> [The problem] Please set out the items as a numbered list, beginning at the line that contains "This screenshot has height=687, width=773." and continuing through the end of the items. Skip blank lines and leave out the pictures.

> [Data supplied]
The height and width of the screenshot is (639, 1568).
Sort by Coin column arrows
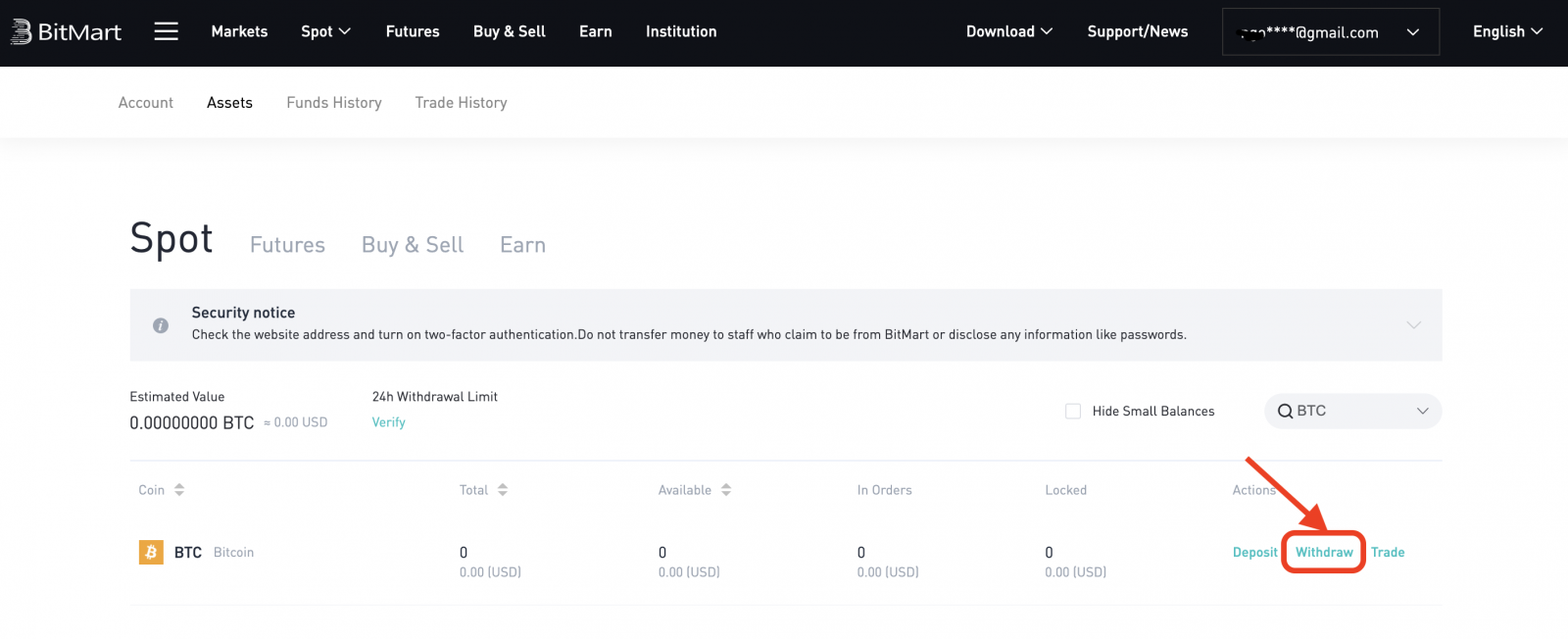point(179,490)
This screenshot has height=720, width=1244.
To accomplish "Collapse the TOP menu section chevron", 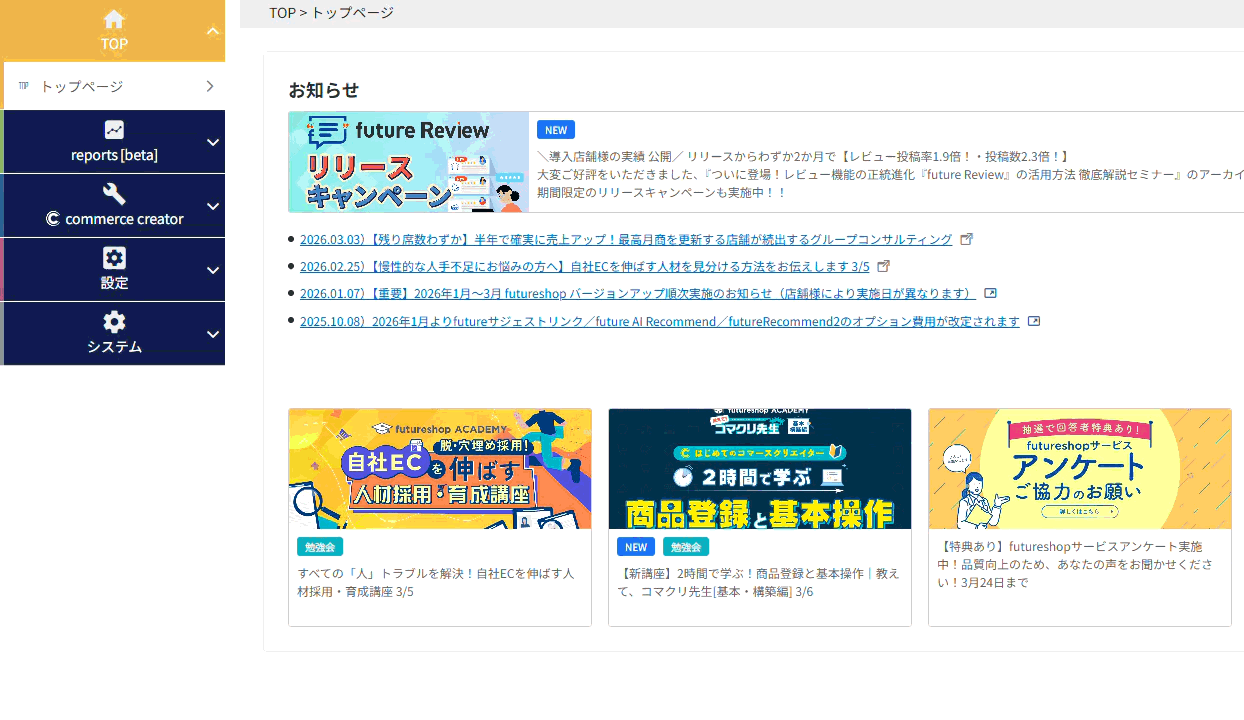I will pos(212,32).
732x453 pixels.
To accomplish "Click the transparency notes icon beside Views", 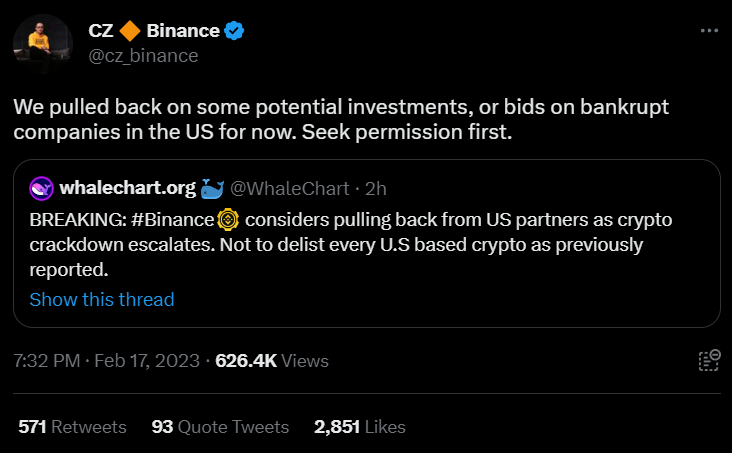I will 708,361.
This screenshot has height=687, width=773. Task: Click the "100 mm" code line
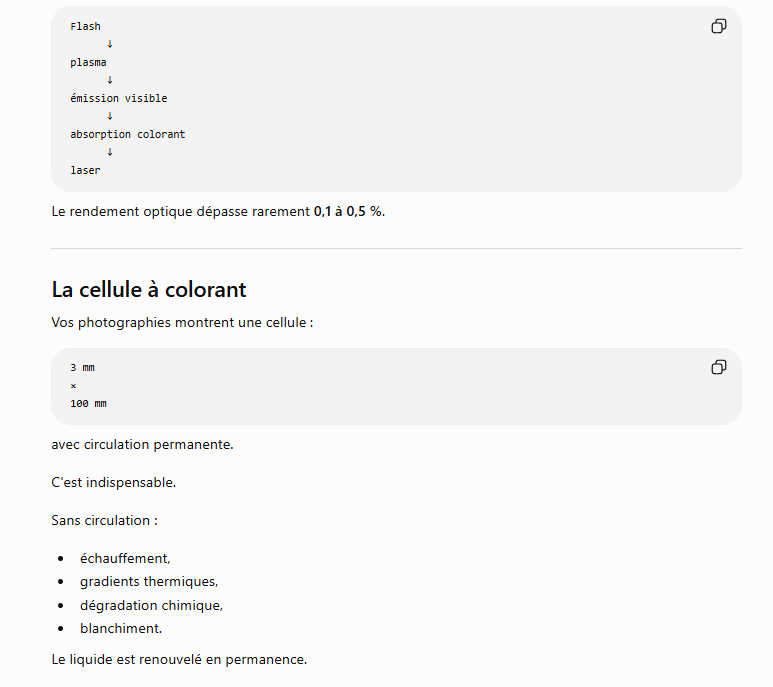[88, 404]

> [Task result]
1. This screenshot has height=687, width=773. Task: Click the "100 mm" code line
2. [88, 404]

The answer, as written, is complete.